Of course even a widely popular fantasy can be over done. The market for radio and TV westerns and their cinematic offspring became saturated and temporarily unprofitable. But many people continue to watch the old TV and movie westerns.
That includes myself. I borrow "Gunsmoke" and "Maverick" from the local library with the intention of eventually watching every episode. One might fairly conclude that I enjoy TV westerns. I am not confident in that assessment of my own taste. I note that there are many westerns that I don't borrow from the library and that I surf past several old western series being rebroadcast on some of the nostaligia networks. A closer examination of the question shows that I like some TV westerns but not all of them.
In actual reality I find many TV westerns to be too absurdly plotted, too thinly characterized, too deeply prejudiced, or too cheaply produced to warrant my attention. I do not think that I like TV westerns because they are westerns; I want to believe that I like some TV westerns because they are skillfully made.
Currently I am watching a season of a TV show which is most assuredly not a western. I rate it fairly highly. If you were guessing my taste in TV shows by genre you would conclude I enjoy absurdist police drama comedies. Is that a genre? Or a conflation of genres?
What I enjoy, I think, is the natural development of the series-long narrative arc and the plausible revelation of character within an absurd context where both the absurd premise and the presumptions of the police drama genre are used to create contrast with reality. This contrast draws observations about life in the same way that caricature does. This means what happens inside the viewer's mind is deeper and richer than what is literally on the screen
Do I like police dramas? Do I like comedies? Westerns or science fiction? These genres are legitimately descriptive of some aspects of the shows. If you say some show is a western I can guess how some of the scenes will appear with a high level of probability. If you tell me it is a police drama I can make good guesses about the settings and the plot. When I tell you I am currently watching an absurdist police drama comedy, though, maybe that isn't a well established genre with a high degree of predictability.
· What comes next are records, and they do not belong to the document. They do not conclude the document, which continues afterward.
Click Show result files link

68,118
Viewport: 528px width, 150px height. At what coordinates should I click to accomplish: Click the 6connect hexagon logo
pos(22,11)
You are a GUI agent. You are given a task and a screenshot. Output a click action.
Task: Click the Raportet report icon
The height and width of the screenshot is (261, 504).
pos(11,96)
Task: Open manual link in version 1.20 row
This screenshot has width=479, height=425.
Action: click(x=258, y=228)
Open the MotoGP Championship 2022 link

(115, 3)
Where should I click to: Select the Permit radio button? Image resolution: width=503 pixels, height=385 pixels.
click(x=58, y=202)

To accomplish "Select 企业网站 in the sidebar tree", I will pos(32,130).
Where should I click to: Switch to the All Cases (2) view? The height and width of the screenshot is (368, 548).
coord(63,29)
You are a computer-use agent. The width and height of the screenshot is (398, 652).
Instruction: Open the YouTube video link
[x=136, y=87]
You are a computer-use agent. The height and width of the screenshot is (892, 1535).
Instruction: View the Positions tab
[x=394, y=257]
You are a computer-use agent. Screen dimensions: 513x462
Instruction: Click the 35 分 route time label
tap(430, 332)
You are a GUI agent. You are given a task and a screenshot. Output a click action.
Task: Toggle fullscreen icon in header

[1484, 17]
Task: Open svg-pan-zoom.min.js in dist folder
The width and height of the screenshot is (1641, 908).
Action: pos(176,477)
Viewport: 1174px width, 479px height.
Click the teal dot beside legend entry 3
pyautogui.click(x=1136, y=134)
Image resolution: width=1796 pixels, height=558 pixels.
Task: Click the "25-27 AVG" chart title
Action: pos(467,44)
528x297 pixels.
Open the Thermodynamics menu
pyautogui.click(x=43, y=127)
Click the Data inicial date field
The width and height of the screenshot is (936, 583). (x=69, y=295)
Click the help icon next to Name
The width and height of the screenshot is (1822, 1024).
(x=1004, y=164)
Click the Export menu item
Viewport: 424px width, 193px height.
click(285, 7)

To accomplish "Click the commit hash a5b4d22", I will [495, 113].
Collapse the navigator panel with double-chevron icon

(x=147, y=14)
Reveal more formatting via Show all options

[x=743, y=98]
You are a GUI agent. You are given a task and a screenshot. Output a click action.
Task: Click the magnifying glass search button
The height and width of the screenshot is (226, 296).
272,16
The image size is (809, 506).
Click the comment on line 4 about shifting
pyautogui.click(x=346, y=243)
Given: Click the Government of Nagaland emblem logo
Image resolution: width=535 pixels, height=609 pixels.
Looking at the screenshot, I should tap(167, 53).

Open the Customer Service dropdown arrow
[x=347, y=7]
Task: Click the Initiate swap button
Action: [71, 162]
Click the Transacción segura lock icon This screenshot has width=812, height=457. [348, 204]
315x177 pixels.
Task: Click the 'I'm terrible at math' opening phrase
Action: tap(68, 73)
For my next borrowing from the library I will not pick a show because it is a western or a police drama and certainly not because it is considered a comedy. I'll probably either pick a show I am already familiar with or else I'll go with a hunch. But when I get home, I expect to judge my choice based on whether the characters are believable, the plot is internally consistent, the cinematography is skillful, the casting, sets, and costumes support the show's overall vision.
And sometimes if the series doesn't meet those criteria I will watch it anyway.